A medical official at Al-Jalal hospital in Benghazi told HRW he had received 20 dead bodies on Saturday evening, and a further 25 demonstrators in critical condition, most with gunshot wounds.

The death toll in anti-Kadhafi protests raging since Tuesday has reached at least 104, said Human Rights Watch (HRW), citing reports from medics and witnesses.

"It's an incomplete picture because communications with Libya is extremely difficult," HRW's Tom Porteous told AFP by telephone.

"We are very concerned that under the communication blackout that has fallen on Libya since yesterday a human rights catastrophe is unfolding," added the director of HRW's London office.

In Al-Baida, another city at the centre of the unrest east of Benghazi, "Islamist extremists" have taken hostage members of the security forces and civilians, a senior official told AFP on Sunday, asking not to be identified.
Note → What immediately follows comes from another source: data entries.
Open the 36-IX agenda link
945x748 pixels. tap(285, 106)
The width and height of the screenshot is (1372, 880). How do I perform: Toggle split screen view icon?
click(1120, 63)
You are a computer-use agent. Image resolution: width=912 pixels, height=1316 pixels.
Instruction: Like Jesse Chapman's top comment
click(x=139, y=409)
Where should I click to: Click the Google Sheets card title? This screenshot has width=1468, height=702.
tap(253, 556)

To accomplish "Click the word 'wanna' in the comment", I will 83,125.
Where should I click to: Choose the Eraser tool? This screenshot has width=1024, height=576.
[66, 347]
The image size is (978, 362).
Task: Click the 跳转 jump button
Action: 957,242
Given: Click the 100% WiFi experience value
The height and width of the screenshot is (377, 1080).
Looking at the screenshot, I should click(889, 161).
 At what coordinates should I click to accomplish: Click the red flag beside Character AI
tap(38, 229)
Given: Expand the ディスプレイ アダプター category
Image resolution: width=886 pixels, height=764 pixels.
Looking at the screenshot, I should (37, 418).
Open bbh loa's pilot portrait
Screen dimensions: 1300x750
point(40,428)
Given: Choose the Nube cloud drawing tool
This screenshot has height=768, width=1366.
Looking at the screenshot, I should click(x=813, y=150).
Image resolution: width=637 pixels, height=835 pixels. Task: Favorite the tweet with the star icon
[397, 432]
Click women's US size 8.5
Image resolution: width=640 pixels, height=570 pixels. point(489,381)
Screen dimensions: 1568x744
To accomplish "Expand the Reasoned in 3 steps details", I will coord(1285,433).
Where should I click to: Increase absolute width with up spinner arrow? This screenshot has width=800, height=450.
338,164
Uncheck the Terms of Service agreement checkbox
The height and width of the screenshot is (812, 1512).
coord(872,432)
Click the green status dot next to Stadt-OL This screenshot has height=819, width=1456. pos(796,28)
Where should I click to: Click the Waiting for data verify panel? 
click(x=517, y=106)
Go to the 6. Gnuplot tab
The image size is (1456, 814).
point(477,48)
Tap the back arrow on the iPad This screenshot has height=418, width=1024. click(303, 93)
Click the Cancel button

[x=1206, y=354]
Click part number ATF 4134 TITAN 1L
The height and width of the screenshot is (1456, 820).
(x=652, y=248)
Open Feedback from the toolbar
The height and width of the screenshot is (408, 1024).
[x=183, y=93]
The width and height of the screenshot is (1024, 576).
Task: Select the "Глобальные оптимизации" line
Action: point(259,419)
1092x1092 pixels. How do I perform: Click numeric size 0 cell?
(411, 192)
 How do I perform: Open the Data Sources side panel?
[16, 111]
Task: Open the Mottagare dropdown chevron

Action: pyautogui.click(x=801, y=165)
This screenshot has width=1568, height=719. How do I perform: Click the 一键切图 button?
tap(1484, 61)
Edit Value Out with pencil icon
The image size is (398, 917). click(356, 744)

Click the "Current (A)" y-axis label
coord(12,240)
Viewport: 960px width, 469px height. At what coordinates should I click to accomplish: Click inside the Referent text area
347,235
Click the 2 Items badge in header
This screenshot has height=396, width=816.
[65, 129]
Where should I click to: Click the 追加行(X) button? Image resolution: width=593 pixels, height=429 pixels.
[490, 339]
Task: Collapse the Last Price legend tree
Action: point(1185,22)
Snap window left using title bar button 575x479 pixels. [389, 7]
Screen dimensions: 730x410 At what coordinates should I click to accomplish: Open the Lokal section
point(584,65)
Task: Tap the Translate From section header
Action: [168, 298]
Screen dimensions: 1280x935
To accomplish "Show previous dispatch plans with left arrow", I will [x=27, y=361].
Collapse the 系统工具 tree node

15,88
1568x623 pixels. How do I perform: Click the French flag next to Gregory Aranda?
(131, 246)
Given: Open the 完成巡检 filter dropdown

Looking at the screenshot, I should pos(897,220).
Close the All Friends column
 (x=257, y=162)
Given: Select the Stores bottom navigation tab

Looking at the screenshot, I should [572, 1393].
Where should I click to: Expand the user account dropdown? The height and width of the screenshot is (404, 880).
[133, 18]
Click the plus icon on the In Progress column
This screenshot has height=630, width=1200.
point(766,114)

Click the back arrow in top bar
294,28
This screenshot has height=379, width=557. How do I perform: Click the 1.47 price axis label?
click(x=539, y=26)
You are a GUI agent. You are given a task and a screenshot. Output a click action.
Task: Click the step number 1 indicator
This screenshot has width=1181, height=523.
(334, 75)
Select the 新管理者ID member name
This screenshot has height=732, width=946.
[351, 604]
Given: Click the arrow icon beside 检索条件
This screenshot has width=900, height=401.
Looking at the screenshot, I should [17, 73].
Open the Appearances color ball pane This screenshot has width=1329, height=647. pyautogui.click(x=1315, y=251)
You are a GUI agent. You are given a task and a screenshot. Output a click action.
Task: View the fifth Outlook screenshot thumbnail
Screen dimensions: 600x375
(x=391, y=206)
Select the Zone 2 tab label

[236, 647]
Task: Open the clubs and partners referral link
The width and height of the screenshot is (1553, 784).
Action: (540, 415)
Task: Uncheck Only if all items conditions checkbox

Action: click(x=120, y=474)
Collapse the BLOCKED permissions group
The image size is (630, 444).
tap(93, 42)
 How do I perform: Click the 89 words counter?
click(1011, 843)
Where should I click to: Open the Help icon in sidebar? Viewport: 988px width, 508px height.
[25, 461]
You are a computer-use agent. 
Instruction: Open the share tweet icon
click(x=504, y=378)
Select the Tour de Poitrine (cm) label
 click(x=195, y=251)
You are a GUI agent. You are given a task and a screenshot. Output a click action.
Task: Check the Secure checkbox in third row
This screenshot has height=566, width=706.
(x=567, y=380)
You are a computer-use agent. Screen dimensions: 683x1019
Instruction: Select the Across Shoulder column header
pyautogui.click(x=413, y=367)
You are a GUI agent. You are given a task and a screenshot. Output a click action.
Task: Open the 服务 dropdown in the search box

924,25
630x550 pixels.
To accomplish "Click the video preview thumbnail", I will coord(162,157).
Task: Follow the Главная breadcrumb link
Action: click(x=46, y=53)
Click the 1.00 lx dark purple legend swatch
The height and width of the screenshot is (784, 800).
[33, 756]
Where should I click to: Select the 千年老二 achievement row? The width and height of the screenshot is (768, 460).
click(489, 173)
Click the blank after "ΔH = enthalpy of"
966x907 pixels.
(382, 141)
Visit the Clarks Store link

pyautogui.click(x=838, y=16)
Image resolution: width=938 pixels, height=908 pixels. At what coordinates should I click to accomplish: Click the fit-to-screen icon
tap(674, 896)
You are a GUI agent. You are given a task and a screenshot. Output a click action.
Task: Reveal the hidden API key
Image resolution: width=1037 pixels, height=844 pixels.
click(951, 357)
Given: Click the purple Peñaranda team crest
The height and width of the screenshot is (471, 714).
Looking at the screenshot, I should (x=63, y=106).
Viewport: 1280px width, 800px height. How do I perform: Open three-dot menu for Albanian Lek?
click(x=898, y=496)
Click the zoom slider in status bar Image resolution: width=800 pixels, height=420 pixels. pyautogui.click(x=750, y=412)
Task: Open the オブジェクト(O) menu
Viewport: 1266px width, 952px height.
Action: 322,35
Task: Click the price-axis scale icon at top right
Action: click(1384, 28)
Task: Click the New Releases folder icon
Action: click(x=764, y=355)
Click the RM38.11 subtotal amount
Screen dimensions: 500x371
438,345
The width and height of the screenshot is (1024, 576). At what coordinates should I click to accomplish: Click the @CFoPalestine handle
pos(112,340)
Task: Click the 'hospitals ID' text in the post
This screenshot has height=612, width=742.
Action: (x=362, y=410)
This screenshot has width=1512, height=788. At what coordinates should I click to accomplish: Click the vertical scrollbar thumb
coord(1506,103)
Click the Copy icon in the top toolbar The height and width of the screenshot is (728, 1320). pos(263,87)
Justice Minister Mustafa Abdeljalil started negotiations late on Saturday for the release of the hostages, he said.

Amnesty International urged Kadhafi to "immediately rein in his security forces amid reports of machine guns and other weapons being used against protesters and a spiralling death toll."

Before the latest round of bloodshed in Benghazi flared on Saturday, the New York-based HRW said security forces had already killed more than 80 anti-regime protesters in eastern Libya earlier in the week.

Porteous said the government had shut down all Internet communications in Libya since late Saturday and that interference on phone services had made it "extremely difficult to get information."

After regime opponents used Facebook to mobilise the initial protests, the social networking website has been blocked and Internet connections unreliable, according to Tripoli and Benghazi residents.

Britain has deplored what it branded a "horrifying" crackdown, and US President Barack Obama has condemned the use of violence against peaceful protesters in Libya, Bahrain and Yemen as unrest sweeps the Middle East.

Austria on Sunday announced it was sending a military plane to Malta in readiness to evacuate European citizens from Libya or other Arab countries, after Washington cautioned US citizens to stay away from eastern Libya.

Kadhafi, 68, is the longest-serving leader in the Arab world. His oil-producing North African state was long a Western pariah, but relations had improved markedly in recent years.

The veteran ruler has made no public comment on the unprecedented challenge to his four-decade regime, part of a region-wide wave of popular uprisings that have already toppled the regimes in Libya's neighbours Tunisia and Egypt.